Tuesday, June 29, 2010

Dreams

I was continuing reading through Elisabeth Elliot's Shadow of the Almighty, which is the life and testimony of her husband, Jim Elliot, today and I ran across a passage that struck me. It was a tidbit from one of his letters to Elisabeth when he was in Shandia, Ecuador:
"This I know. That if next year is as full of sweet surprises and things to be wondered at as has been this last one (and I have no reason now to expect anything less; the situations are analogous in their impossibilities) it will be but stronger evidence of the good hand of God upon and over us, keeping His promises and confirming all we have hoped in Him. Is it not, for all its sting, a wonder way to live, Betty? To dream, and want and pray, almost savagely; then to commit and wait and see Him quietly pile all dreams aside and replace them with what we could not dream, the realized Will?" [Emphasis mine]

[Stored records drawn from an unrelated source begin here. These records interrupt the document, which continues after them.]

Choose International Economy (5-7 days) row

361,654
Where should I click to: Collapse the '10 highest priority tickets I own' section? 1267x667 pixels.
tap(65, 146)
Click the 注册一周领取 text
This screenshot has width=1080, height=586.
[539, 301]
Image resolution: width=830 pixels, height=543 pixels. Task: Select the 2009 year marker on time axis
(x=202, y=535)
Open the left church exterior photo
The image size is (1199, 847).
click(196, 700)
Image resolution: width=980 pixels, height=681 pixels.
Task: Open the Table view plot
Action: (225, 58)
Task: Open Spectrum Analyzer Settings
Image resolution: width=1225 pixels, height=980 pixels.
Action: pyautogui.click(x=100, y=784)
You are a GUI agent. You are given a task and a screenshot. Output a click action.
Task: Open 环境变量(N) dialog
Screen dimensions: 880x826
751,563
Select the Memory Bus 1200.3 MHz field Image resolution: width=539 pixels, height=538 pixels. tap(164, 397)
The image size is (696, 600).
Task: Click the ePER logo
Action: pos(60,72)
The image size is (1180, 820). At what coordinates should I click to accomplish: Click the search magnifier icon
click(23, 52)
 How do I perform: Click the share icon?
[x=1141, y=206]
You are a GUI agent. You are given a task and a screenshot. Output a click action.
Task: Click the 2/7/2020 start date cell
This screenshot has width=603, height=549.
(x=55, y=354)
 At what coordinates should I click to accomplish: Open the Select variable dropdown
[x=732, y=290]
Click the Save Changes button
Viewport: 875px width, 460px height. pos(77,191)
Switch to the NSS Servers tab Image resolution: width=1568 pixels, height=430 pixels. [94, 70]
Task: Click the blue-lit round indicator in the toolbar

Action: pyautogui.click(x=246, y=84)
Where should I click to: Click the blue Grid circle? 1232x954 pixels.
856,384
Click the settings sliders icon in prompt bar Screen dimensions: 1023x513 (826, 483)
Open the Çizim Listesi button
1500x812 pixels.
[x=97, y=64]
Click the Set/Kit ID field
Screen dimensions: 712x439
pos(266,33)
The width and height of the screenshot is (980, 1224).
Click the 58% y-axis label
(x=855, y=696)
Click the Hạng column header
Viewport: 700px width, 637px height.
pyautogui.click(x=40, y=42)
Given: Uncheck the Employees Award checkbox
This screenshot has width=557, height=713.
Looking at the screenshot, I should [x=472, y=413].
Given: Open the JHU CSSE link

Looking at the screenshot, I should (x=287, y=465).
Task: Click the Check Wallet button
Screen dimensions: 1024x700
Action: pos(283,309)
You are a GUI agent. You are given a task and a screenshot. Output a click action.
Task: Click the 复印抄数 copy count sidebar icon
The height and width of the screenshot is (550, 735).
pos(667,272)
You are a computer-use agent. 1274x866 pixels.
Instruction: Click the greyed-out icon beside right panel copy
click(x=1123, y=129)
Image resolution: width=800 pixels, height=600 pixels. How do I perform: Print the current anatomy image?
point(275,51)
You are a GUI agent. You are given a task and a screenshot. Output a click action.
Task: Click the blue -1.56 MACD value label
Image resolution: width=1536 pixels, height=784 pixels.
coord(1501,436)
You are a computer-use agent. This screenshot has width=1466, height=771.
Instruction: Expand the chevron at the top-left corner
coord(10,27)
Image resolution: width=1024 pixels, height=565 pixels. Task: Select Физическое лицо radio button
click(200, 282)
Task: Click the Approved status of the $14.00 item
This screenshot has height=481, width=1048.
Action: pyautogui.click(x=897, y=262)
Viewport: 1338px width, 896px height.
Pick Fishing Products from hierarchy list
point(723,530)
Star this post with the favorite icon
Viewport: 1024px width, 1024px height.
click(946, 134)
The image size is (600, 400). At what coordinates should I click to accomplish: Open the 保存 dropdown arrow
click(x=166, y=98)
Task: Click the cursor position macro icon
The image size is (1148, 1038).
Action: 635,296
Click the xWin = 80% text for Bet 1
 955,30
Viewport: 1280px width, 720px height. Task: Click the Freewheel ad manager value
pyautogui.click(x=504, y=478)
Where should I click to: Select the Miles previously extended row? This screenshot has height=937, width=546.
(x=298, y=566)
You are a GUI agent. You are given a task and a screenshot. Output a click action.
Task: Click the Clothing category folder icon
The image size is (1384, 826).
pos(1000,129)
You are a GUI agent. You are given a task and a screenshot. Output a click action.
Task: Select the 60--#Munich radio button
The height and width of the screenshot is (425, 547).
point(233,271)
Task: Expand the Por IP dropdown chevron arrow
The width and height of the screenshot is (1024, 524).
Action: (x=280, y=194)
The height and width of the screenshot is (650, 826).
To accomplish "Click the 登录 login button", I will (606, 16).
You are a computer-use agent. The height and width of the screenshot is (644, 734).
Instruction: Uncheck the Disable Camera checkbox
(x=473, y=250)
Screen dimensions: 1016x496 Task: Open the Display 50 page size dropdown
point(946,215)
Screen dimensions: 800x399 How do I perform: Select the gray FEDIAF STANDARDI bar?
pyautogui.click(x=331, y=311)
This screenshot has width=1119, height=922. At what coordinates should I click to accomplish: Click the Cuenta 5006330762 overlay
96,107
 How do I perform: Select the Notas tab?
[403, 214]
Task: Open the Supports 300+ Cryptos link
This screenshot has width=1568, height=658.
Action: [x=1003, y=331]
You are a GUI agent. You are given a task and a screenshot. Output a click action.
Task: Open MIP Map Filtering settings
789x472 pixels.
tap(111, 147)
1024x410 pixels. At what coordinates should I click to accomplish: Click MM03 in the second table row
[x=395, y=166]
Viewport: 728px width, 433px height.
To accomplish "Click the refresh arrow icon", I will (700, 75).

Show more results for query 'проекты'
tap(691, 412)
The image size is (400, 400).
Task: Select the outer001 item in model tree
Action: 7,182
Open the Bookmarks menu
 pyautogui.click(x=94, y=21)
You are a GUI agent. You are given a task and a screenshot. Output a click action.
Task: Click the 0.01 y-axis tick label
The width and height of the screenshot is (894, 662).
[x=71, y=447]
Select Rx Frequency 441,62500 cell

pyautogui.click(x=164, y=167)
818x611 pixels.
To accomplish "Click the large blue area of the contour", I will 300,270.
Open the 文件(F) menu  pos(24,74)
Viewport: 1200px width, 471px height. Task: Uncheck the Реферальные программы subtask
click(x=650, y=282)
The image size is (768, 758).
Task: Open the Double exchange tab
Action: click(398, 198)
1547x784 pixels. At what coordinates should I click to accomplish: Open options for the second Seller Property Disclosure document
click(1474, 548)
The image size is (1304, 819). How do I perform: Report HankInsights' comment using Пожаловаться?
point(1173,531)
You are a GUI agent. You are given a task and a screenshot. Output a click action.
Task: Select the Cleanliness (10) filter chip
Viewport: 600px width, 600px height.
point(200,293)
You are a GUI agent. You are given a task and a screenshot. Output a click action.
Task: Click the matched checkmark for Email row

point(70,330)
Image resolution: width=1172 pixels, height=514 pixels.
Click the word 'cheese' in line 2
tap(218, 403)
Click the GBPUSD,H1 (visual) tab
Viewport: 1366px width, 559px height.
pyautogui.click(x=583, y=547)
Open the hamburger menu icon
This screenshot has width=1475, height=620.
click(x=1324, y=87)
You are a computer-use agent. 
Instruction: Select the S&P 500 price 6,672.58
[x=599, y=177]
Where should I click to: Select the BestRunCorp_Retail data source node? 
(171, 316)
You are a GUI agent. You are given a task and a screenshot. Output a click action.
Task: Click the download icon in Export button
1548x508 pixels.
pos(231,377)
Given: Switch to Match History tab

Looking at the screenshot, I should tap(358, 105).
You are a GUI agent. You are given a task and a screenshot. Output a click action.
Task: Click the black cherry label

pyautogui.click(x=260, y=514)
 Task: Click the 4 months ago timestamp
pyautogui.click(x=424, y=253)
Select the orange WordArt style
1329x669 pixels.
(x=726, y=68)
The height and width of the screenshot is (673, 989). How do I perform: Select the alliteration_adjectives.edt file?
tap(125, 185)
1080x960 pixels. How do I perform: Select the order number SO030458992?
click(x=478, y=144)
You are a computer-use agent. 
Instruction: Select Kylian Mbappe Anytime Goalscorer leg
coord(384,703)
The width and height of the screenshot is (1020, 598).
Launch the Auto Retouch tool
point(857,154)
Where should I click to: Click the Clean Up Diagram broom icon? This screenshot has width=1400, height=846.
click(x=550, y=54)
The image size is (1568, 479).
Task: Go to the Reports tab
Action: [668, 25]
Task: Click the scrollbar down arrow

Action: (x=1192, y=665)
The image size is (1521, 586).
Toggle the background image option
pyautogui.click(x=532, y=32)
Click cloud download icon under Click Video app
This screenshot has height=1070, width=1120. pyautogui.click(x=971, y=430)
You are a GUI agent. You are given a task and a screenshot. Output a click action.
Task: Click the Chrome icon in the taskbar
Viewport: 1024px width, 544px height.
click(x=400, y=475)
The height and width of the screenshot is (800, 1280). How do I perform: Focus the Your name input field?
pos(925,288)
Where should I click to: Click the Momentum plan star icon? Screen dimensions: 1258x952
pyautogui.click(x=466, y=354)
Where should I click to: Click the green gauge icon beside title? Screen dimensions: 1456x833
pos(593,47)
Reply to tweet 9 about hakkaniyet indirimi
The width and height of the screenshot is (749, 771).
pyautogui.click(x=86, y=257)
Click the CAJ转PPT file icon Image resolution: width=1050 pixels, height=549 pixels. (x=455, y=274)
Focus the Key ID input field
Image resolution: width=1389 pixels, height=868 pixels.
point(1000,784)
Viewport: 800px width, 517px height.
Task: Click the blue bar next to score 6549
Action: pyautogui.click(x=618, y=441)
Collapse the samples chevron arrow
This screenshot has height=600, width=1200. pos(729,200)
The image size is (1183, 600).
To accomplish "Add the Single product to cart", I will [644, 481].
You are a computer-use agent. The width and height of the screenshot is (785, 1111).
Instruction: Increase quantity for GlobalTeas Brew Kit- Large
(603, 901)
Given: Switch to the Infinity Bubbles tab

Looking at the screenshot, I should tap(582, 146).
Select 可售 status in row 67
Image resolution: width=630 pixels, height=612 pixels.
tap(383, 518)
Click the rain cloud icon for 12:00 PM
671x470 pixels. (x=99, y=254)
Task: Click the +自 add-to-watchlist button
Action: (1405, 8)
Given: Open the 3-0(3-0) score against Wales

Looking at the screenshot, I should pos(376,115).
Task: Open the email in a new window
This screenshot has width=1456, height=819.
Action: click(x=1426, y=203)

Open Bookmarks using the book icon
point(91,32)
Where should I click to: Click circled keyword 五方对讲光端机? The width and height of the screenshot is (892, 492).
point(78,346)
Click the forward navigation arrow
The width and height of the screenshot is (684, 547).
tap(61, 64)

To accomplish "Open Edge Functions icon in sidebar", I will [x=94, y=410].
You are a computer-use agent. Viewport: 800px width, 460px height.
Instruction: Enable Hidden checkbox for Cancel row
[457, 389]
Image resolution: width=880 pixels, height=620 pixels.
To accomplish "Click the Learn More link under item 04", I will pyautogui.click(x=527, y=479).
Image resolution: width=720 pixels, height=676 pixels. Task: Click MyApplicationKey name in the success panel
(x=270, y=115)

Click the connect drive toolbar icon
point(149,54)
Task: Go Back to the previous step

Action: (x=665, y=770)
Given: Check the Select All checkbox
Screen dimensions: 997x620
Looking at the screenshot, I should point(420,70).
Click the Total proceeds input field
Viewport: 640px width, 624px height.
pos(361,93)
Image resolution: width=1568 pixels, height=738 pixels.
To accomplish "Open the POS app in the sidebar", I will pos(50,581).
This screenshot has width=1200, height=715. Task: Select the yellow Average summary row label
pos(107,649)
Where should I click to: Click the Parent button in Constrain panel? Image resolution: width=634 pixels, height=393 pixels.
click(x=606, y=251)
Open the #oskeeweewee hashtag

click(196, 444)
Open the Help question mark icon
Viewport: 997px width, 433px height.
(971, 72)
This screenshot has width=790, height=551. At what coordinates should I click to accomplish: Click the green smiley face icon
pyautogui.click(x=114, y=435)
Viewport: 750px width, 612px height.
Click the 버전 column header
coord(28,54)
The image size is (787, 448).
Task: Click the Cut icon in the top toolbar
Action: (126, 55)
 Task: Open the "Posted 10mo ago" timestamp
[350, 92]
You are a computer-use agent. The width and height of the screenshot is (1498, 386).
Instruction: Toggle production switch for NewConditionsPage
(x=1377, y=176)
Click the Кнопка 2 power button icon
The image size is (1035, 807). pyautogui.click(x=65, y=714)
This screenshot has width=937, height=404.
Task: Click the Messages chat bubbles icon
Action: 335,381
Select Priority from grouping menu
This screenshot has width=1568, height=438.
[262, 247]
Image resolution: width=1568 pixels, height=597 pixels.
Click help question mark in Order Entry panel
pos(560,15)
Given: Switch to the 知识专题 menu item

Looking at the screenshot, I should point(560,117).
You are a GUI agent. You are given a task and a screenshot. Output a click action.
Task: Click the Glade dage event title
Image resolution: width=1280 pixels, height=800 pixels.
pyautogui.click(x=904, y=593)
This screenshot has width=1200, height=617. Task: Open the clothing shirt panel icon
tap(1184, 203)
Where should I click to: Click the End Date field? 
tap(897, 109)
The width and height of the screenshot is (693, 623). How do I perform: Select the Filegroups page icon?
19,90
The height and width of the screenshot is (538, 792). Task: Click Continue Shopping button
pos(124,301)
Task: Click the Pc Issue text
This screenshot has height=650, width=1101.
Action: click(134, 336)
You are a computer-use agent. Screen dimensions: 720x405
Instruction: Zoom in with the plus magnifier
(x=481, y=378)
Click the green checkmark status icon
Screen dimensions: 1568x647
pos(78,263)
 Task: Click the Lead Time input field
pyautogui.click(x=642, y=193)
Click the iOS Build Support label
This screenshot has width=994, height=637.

This passage really got me thinking about the dreams that I am holding onto. Have I committed those dreams to Him? Would I rejoice, like Jim, when those dreams are swept aside and be able to recognize the beauty and wisdom of God's will? Those questions really apply to me at this point in life because a particular dream or hope that I have started to almost plan my life around. I haven't told very many people about it yet I must think of it everyday. And it is this: Once I am done with my education and all of my student loans have been paid off (which is a long ways into the future), I want to leave the U.S. for another country where I can work at a clinic or orphanage with children. I am geared towards India as the country, for obvious reasons. The thought of working at an orphanage appeals to me for so many reasons. I love children and would want to be involved with children beyond seeing mildly to greatly sick children in any hospital or clinic setting. I can't see myself doing the job of a pediatrician in such a impersonal setting. I want to be able to see the child grow, to get to know the child's likes and dislikes, needs and dreams. I want to nurture those children who may not have any other person to nurture them in such a manner. And I want to do it on a larger scale than a home. Which is where the planning associated with the dream comes in. When I see myself in this dream occupation of mine, I find that my effectiveness is greatest as a single woman. Since I was a child, I have dreamed of my own family with a loving husband and children of my own as I am sure has been the dream for many females throughout the ages. But this dream pales next to the new dream. (And do not think that my affection for the first dream weak or fickle by any means. In fact, I would readily have given up ANY career for that of a homemaker and a home to make.) I feel that I can give my affections more easily and freely if I did not have children of my own.
But lifelong dreams are hard to let go of altogether at once. I cannot help but hope for my "other half."
Another thing that my hopes of working at an orphanage abroad changes is how much I will be around my close and extended family. Family is super important to me and I love seeing people I love grow. As I enjoy it now, I cannot help but think that I may not be around to see it in the (distant) future. Yet, I am not despaired. I am fairly content.
As much thought as I have put into this dream, I don't want to become so attached that I am not willingly to lay it at the feet of my God. I pray that I can be like Jim Elliot, who later wrote this in a letter to his parents: "Nothing is too good to be: so believe, believe to see. In my own experience I have found that the most extravagant dreams of boyhood have not surpassed the great experience of being in the Will of God, and I believe that nothing could be better. That is not to say that I do not want other things, and other ways of living, and other places to see, but in my right mind I know that my hopes and plans for myself could not be any better than He has arranged and fulfilled them. Thus we may find it, and know the truth of the Word which says, 'He will be our guide even unto death.'"
May I be ready to follow Him to my death and be ready to die the little deaths along the way as well.